Taphonomy has undergone an explosion of interest since the 1980s, with research focusing on certain areas.
- Microbial, biogeochemical, and larger-scale controls on the preservation of different tissue types; in particular, exceptional preservation in Konzervat-lagerstätten. Covered within this field is the dominance of biological versus physical agents in the destruction of remains from all major taxonomic groups (plants, invertebrates, vertebrates).
- Processes that concentrate biological remains, especially the degree to which different types of assemblages reflect the species composition and abundance of source faunas and floras.
- Actualistic taphonomy uses the present to understand past taphonomic events. This is often done through controlled experiments, such as the role microbes play in fossilization, the effects of mammalian carnivores on bone, or the burial of bone in a water flume. Computer modeling is also used to explain taphonomic events. Studies on actualistic taphonomy gave rise to the discipline conservation paleobiology.
- The spatio-temporal resolution and ecological fidelity of species assemblages, particularly the relatively minor role of out-of-habitat transport contrasted with the major effects of time-averaging. (See below.)
- The outlines of megabiases in the fossil record, including the evolution of new bauplans and behavioral capabilities, and by broad-scale changes in climate, tectonics, and geochemistry of Earth surface systems.
- The Mars Science Laboratory mission objectives evolved from assessment of ancient Mars habitability to developing predictive models on taphonomy.

=== Paleontology ===
One motivation behind taphonomy is to understand biases present in the fossil record better. Fossils are ubiquitous in sedimentary rocks, yet paleontologists cannot draw the most accurate conclusions about the lives and ecology of the fossilized organisms without knowing about the processes involved in their fossilization. For example, if a fossil assemblage contains more of one type of fossil than another, one can infer either that the organism was present in greater numbers or that its remains were more resistant to decomposition.

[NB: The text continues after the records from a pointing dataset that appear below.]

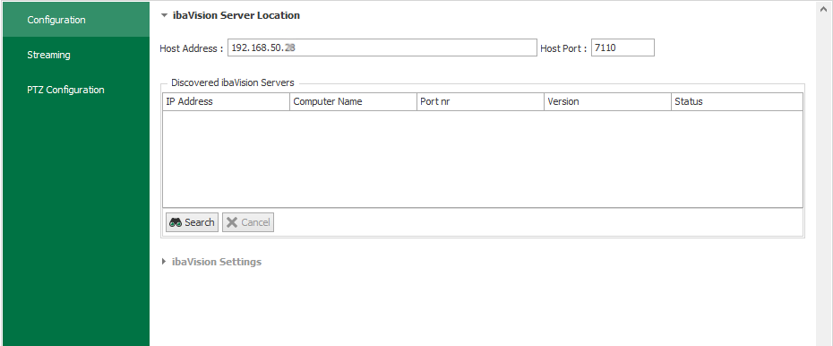Click the ibaVision Settings heading text
This screenshot has width=833, height=346.
click(x=216, y=262)
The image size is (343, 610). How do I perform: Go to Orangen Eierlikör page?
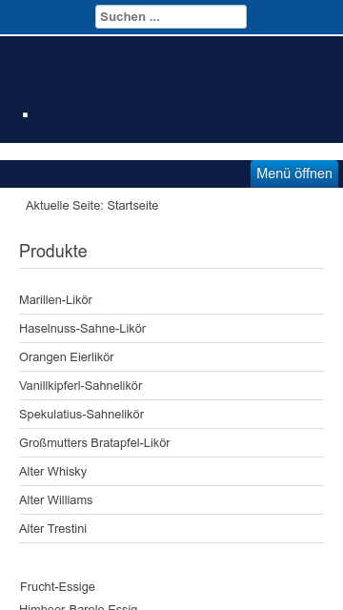click(67, 357)
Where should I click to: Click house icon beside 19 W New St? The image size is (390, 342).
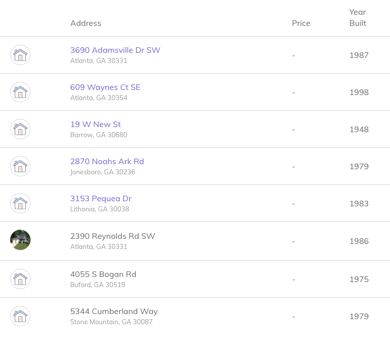[x=20, y=129]
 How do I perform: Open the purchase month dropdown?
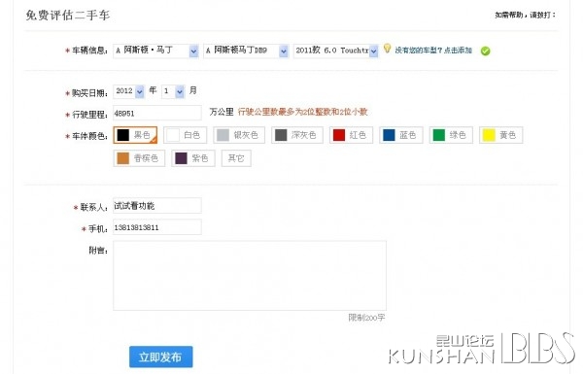click(x=173, y=91)

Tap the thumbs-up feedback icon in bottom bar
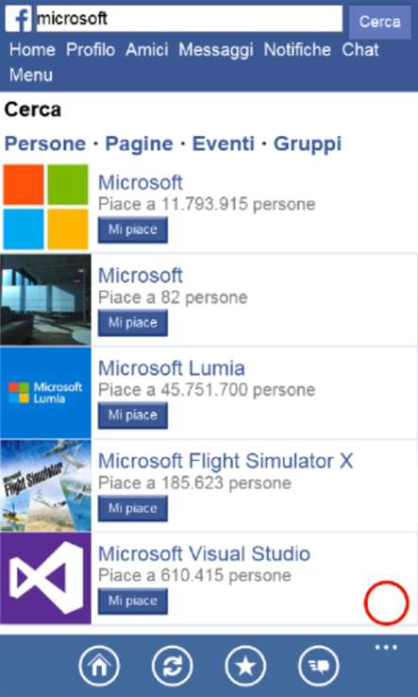(x=319, y=666)
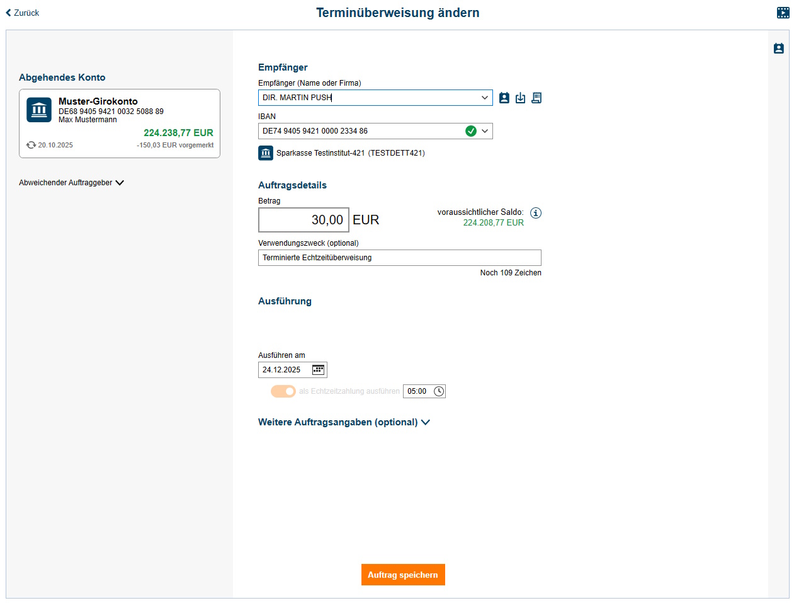Image resolution: width=794 pixels, height=603 pixels.
Task: Go back using the Zurück link
Action: [x=22, y=12]
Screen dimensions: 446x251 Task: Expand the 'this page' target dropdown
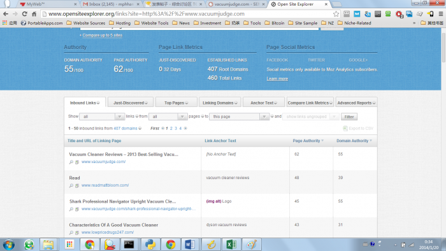point(239,117)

During the late twentieth century, taphonomic data began to be applied to other paleontological subfields such as paleobiology, paleoceanography, ichnology (the study of trace fossils) and biostratigraphy. By coming to understand the oceanographic and ethological implications of observed taphonomic patterns, palaeontologists have been able to provide new and meaningful interpretations and correlations that would have otherwise remained obscure in the fossil record. In the marine environment, taphonomy, specifically aragonite loss, poses a major challenge in reconstructing past environments from the modern, notably in settings such as carbonate platforms.

=== Forensic science ===
Forensic taphonomy is a relatively new field that has gained popularity over the past 15 years. It is a subfield of forensic anthropology focusing specifically on how taphonomic forces have altered criminal evidence.

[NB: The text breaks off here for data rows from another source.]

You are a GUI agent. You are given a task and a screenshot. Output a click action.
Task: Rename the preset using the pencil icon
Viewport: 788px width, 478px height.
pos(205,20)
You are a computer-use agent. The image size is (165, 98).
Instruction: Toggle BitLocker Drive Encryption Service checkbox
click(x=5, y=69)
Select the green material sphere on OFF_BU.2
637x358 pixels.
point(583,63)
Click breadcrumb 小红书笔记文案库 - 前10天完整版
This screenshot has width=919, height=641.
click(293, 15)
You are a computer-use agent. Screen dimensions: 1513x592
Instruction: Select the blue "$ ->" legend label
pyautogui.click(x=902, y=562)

There are two different branches of forensic taphonomy: biotaphonomy and geotaphonomy. Biotaphonomy examines the process of decomposition and/or destruction of the organism. The main factors that affect this branch are categorised into three groups: environmental factors, external variables, individual factors, factors from the organism itself (i.e. body size, age, etc.), and cultural factors, factors specific to any cultural behaviours that would affect the decomposition (burial practices). Geotaphonomy studies how the burial practices and the burial itself affect the surrounding environment. This includes soil disturbances and tool marks from digging the grave, disruption of plant growth and soil pH from the decomposing body, and the alteration of the land and water drainage from introducing an unnatural mass to the area.

This field is essential because it helps scientists use the taphonomic profile to help determine what happened to the remains at the time of death (perimortem) and after death (postmortem). This can make a huge difference when considering what can be used as evidence in a criminal investigation.

=== Archaeology ===
Taphonomy is a crucial study for archaeologists to better interpret archaeological sites. Since the archaeological record is often incomplete, taphonomy helps explain how it became incomplete. The methodology of taphonomy involves observing transformation processes to understand their impact on archaeological material and interpret patterns at real sites. This is mainly in the form of assessing how the deposition of the preserved remains of an organism (usually animal bones) has occurred to understand a deposit better.

Whether the deposition was a result of humans, animals and/or the environment is often the goal of taphonomic study. Archaeologists typically separate natural from cultural processes when identifying evidence of human interaction with faunal remains. This is done by looking at human processes preceding artifact discard in addition to processes after artifact discard. Changes preceding discard include butchering, skinning, and cooking. Understanding these processes can inform archaeologists on tool use or how an animal was processed. When the artifact is deposited, abiotic and biotic modifications occur. These can include thermal alteration, rodent disturbances, gnaw marks, and the effects of soil pH to name a few.

While taphonomic methodology can be applied and used to study a variety of materials such as buried ceramics and lithics, its primary application in archaeology involves the examination of organic residues. Interpretation of the post-mortem, pre-, and post-burial histories of faunal assemblages is critical in determining their association with hominid activity and behaviour.

For instance, to distinguish the bone assemblages that are produced by humans from those of non humans, much ethnoarchaeological observation has been done on different human groups and carnivores, to ascertain if there is anything different in the accumulation and fragmentation of bones. This study has also come in the form of excavation of animal dens and burrows to study the discarded bones and experimental breakage of bones with and without stone tools.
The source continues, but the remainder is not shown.